Metricbeat SSL to Elastic Setup

PiperMp3 · August 7, 2020, 11:15am

Ive done it!!

Ive finally done it.. Not sure how but I'll try to recap.

As you know, when setting up TLS you will go through the process of creating 2 sets of .P12 files.
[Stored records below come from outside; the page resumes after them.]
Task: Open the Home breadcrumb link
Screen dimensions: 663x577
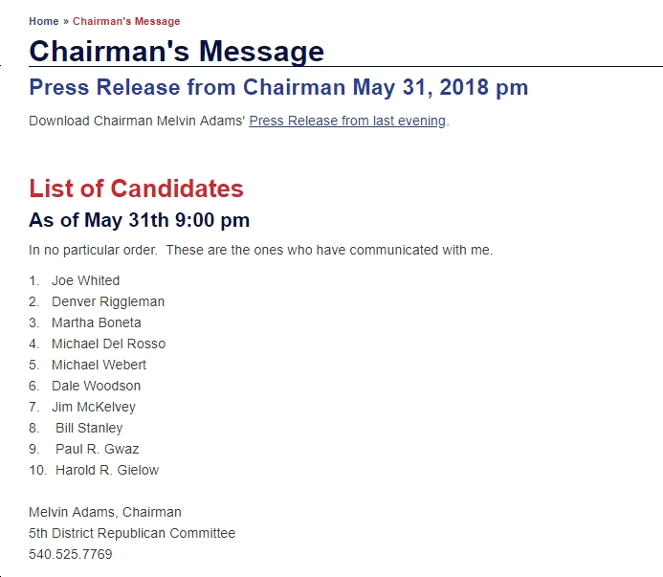Action: point(44,21)
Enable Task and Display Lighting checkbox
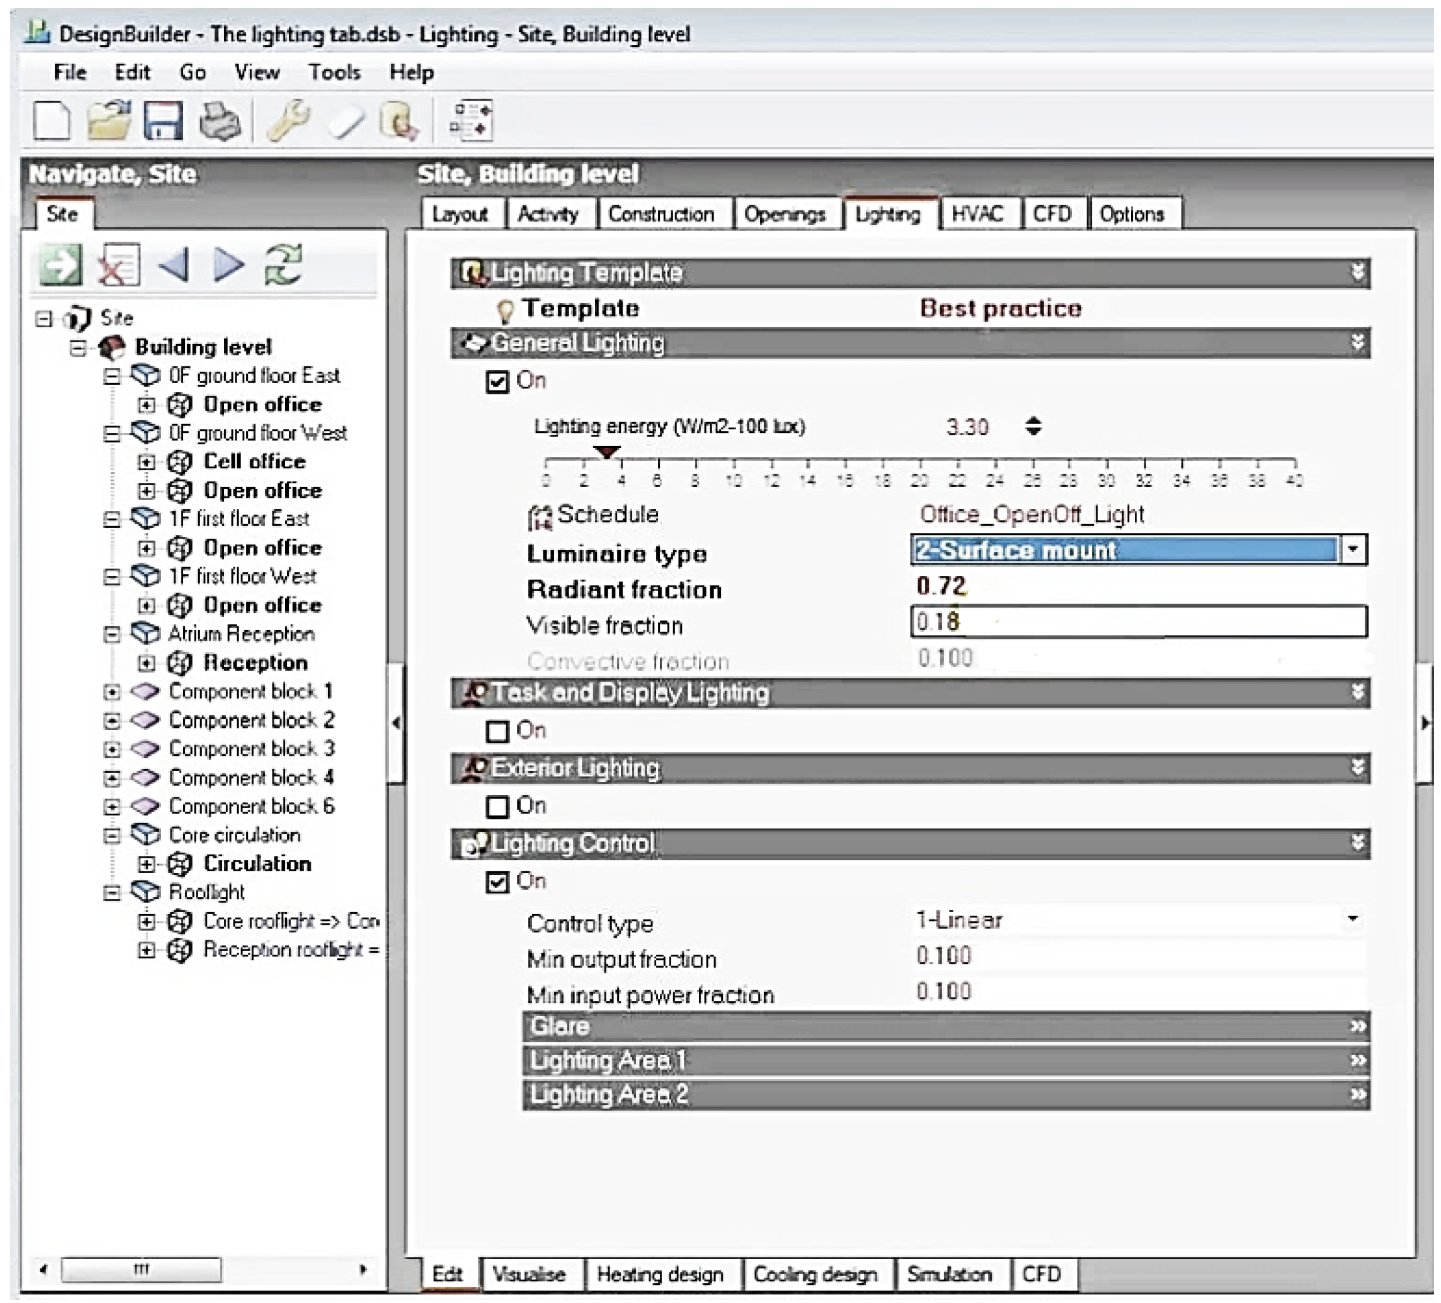Viewport: 1441px width, 1303px height. click(x=497, y=731)
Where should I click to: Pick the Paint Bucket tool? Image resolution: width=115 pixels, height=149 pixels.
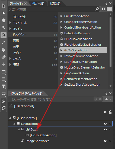pos(4,50)
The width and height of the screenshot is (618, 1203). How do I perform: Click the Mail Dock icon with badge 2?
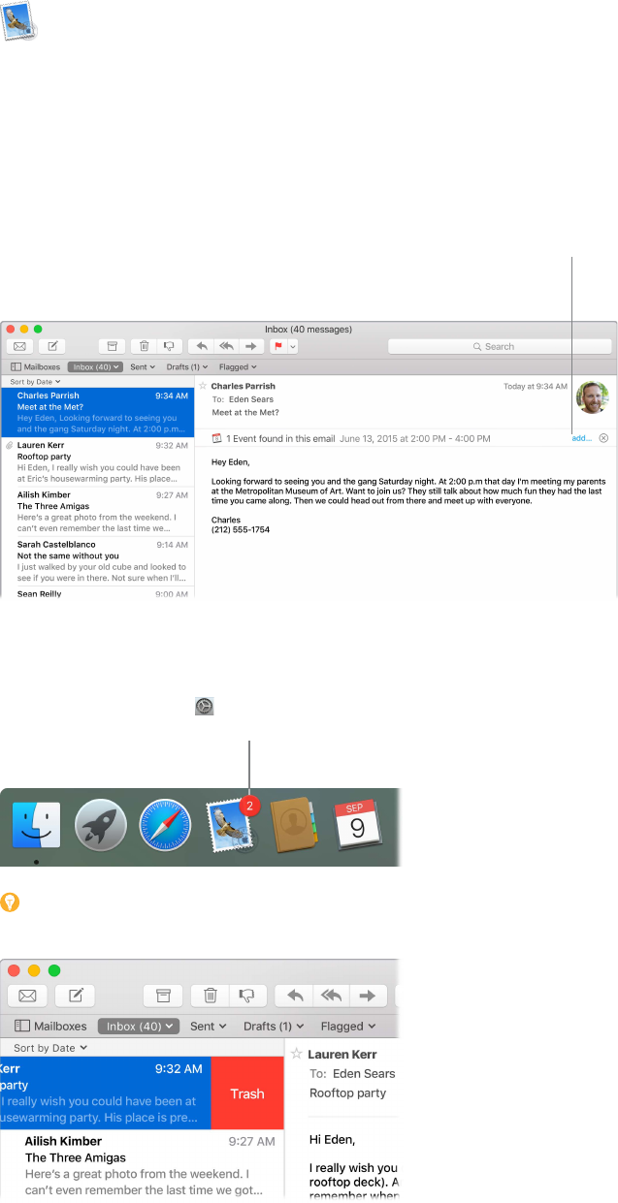(230, 825)
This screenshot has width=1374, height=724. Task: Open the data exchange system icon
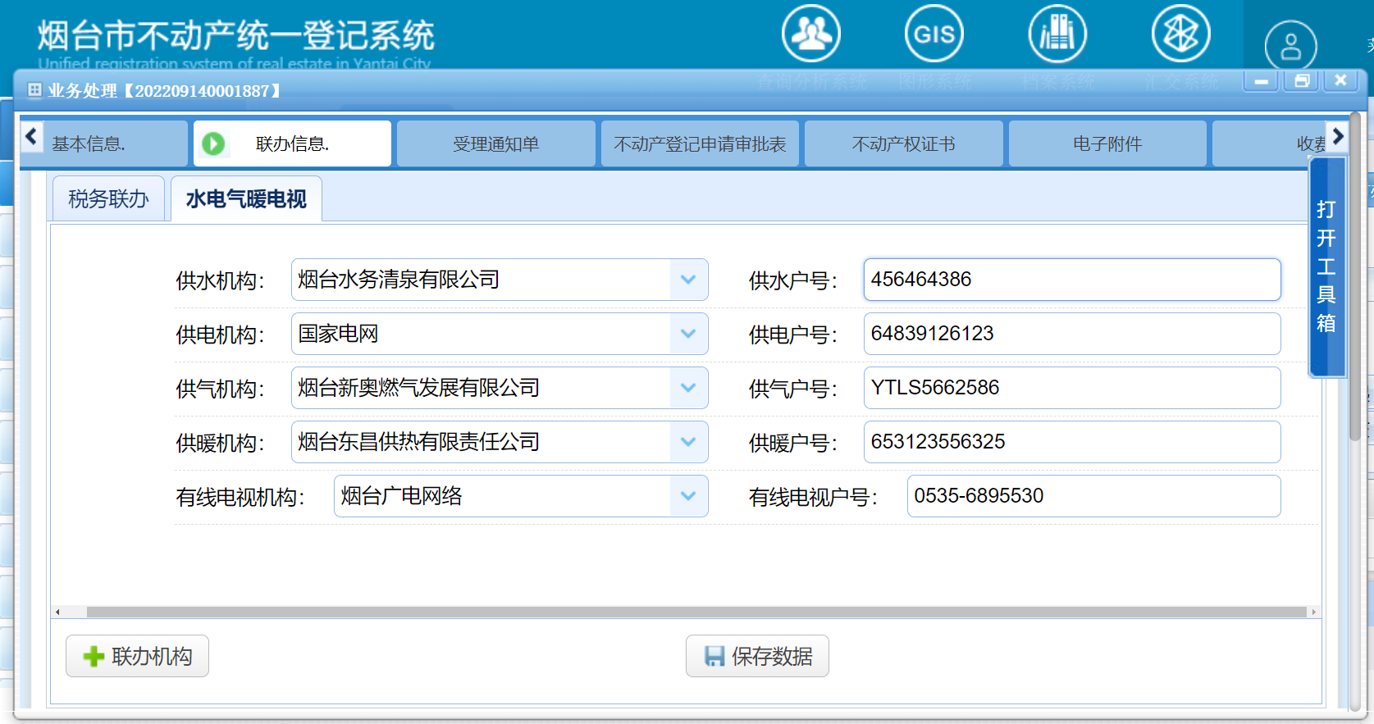click(1180, 34)
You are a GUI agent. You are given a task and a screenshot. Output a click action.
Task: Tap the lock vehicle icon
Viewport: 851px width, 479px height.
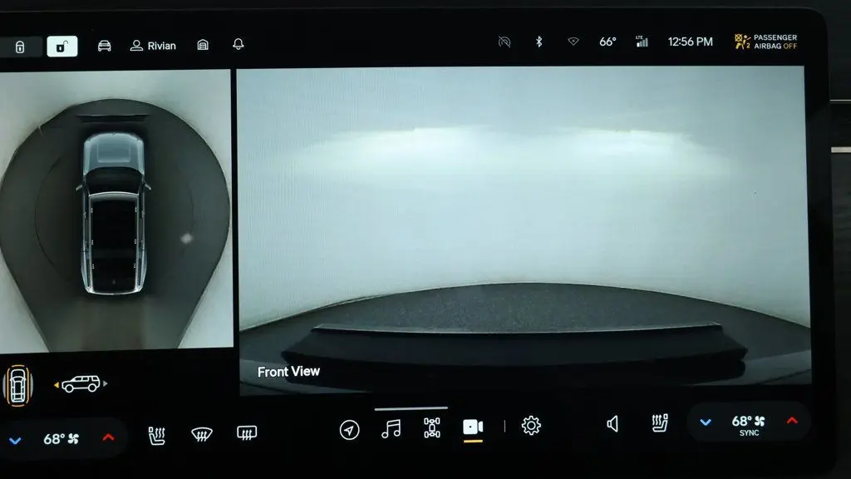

The Elastic-Stack-ca.P12 and the Elastic Certificate.P12.

What I did afterwards was to extract the CRT + KEY from the elastic-certificate.p12 using the steps here;

openssl pkcs12 -in filename.pfx -nocerts -out filename.key

openssl pkcs12 -in filename.pfx -clcerts -nokeys -out filename.crt

(adjusting the pfx to p12)
I added the KEY to my Metricbeat yml;

  ssl.key: "/etc/metricbeat/elastic.key" 
  ssl.key_passphrase: "DEDACTED" (I have PW protected PEMs)

I then had to create some .PEM files for Metricbeat, which was using;

sudo openssl pkcs12 -in elastic-certificates.p12 -out elastic-ca.pem -clcert -nokeys -passin pass:DEDACTED
sudo openssl pkcs12 -in elastic-stack-ca.p12 -out elastic-ca.pem -clcert -nokeys -passin pass:DEDACTED

I then had 2 .pem files come out.
I was not sure which was going to be which as such, so I tried;

ssl.certificate_authorities: 
    - /etc/metricbeat/elastic-stack-ca.pem
ssl.certificate: "/etc/metricbeat/elastic-ca.pem"

And at the end my metricbeat.yml was showing,

  ssl.certificate_authorities: 
    - /etc/metricbeat/elastic-stack-ca.pem
  ssl.certificate: "/etc/metricbeat/elastic-ca.pem" 
  ssl.key: "/etc/metricbeat/elastic.key" 
  ssl.key_passphrase: "DEDACTED"

However, Metricbeat now failed to start entirely, as it "could not parse private key".
Did a bit of googling on that too and found this;

It was filebeat, but the same symptoms..
Turns out OpenSSL creates dodgy keys, so I had to convert the key;

openssl pkcs8 -in elastic.key -traditional -out plain.pem
openssl rsa -aes256 -in plain.pem -out elasticnew.key

AS POINTED OUT IN THIS GUIDE DELETE THE PLAIN.PEM AFTER AS ITS ENTIRELY UNENCRYPTED
I then updated the elastic.key used inside Metricbeat.yml to the "elasticnew.key", and started up - Bingo bango, Kibana (Using .PEM) now talks to ES, and ES is clearly receiving data.

I'm leaving this answer here should anyone else get stuck. However this should really be more detailed in some form of guide/tutorial.
I spent 2 days trying to get this sorted as a "no-experience-in-ssl" person.